Meski demikian, penderita hepatitis B dan C bisa sembuh melalui pengobatan yang terus berkembang. Sementara hepatitis D dan E seringnya menempel atau koinsiden pada hepatitis A, B, dan C. Karena itu, dua hepatitis ini jarang dilakukan pemeriksaan. Hingga saat ini, baru hepatitis A dan B yang sudah memiliki vaksin. Bahkan, vaksinasi hepatitis B sudah masuk program imunisasi nasional, sehingga bisa diperoleh di tingkat layanan kesehatan primer secara gratis.
Meskipun belum diketahui apakah dua jenis vaksin tersebut bisa mencegah penularan hepatitis misterius, Dwi menegaskan bahwa vaksinasi hepatitis tetap wajib dilakukan.
Higienis Nomor Satu
Penyakit hepatitis salah satunya ditularkan karena pola hidup yang tidak sehat. Dwi mengingatkan masyarakat untuk menerapkan pola hidup higienis dan sering menjaga kebersihan tubuh. Utamanya adalah menjaga kebersihan tangan.

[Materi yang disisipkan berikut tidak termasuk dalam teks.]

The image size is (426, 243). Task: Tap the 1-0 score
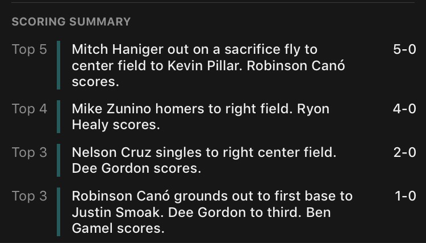pos(406,196)
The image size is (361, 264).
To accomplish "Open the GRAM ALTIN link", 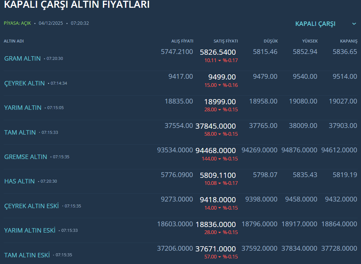I will pos(23,58).
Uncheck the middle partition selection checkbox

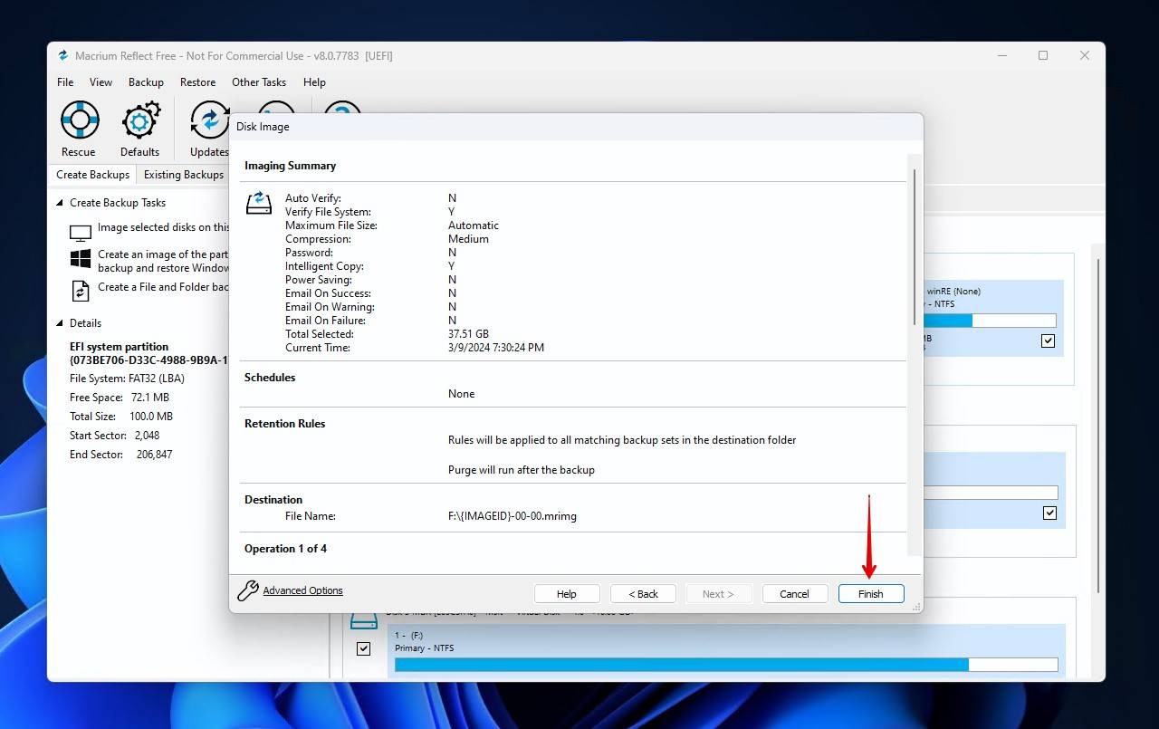[x=1049, y=512]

Masyarakat Indonesia dinilai telah banyak belajar menjaga kebersihan dari pandemi Covid-19, sehingga hal ini dapat memperkuat kewaspadaan masyarakat dalam menghindarkan diri dari penularan hepatitis misterius.
Jika terindikasi tertular, Prof. Dwi menyarankan untuk segera memeriksakan diri ke layanan kesehatan. Ciri umum yang mudah terlihat dari hepatitis adalah mata dan kulit yang menguning, warna urine kuning pekat, hingga memiliki gejala demam, mual, dan muntah.

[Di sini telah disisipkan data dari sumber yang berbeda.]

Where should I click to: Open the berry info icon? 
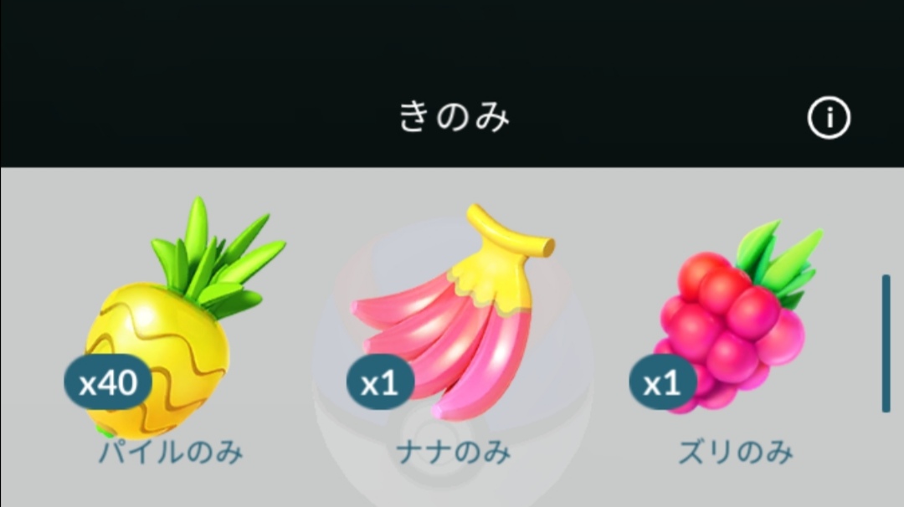829,117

“Segera lapor ke Puskesmas. Sekarang tenaga kesehatan sudah diberikan pedoman dan penanganannya, mulai dari petugas kesehatan di tingkat primer. Kalau di luar kompetensinya, pasien akan dirujuk secara berjenjang,” kata Dwi.
Harus Sigap
Kasus hepatitis misterius atau akut ini telah ditemukan di DKI Jakarta. Sehingga Jawa Barat sebagai provinsi terdekat dengan DKI, harus sigap. Kepala Dinas Kesehatan Provinsi Jawa Barat Nina Susana Dewi mengatakan, pihaknya telah berkoordinasi dengan Ikatan Dokter Anak Indonesia (IDAI), rumah sakit, laboratorium kesehatan daerah, serta dinas kesehatan 27 kabupaten/kota mengantisipasi kemunculan penyakit hepatitis akut misterius yang telah dinyatakan WHO sebagai kasus luar biasa.

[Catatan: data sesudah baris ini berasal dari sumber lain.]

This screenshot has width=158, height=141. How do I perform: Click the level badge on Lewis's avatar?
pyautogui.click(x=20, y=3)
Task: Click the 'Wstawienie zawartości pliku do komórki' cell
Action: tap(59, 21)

Menurut Nina, ada beberapa langkah awal antisipasi yang dilakukan. Pertama dengan surveilans pelaporan satu pintu secara daring melalui surat elektronik yang alamatnya telah dikantongi masing - masing stakeholders.
Kedua, menginventarisasi kemampuan Labkesda atau rumah sakit di kabupaten/kota untuk pemeriksaan diagnosis hepatitis. "Ketiga, kami meningkatkan sosialisasi, komunikasi - informasi - edukasi (KIE), serta menggencarkan gerakan masyarakat hidup sehat," ujar Nina.
Keempat, penguatan fasilitas pelayanan kesehatan mulai dari puskesmas hinggga rumah sakit. "Kelima, rumah sakit melakukan setting untuk penanganan kasus hepatitis akut ini," kata Nina.
Nina berharap melalui gerak cepat ini fasilitas pelayanan kesehatan mengantisipasi dan melakukan tindakan preventif melalui sosialisasi dengan menggiatkan germas.
Rapat tersebut diikuti sekitar 850 praktisi kedokteran, Kepala Labkesda Provinsi Jawa Barat, kepala dinkes 27 kota/kabupaten, Ketua IDI (Ikatan Dokter Indonesia), Ketua IDAI, Ketua KKP, dan Kepala Labkesda kota/kabupaten.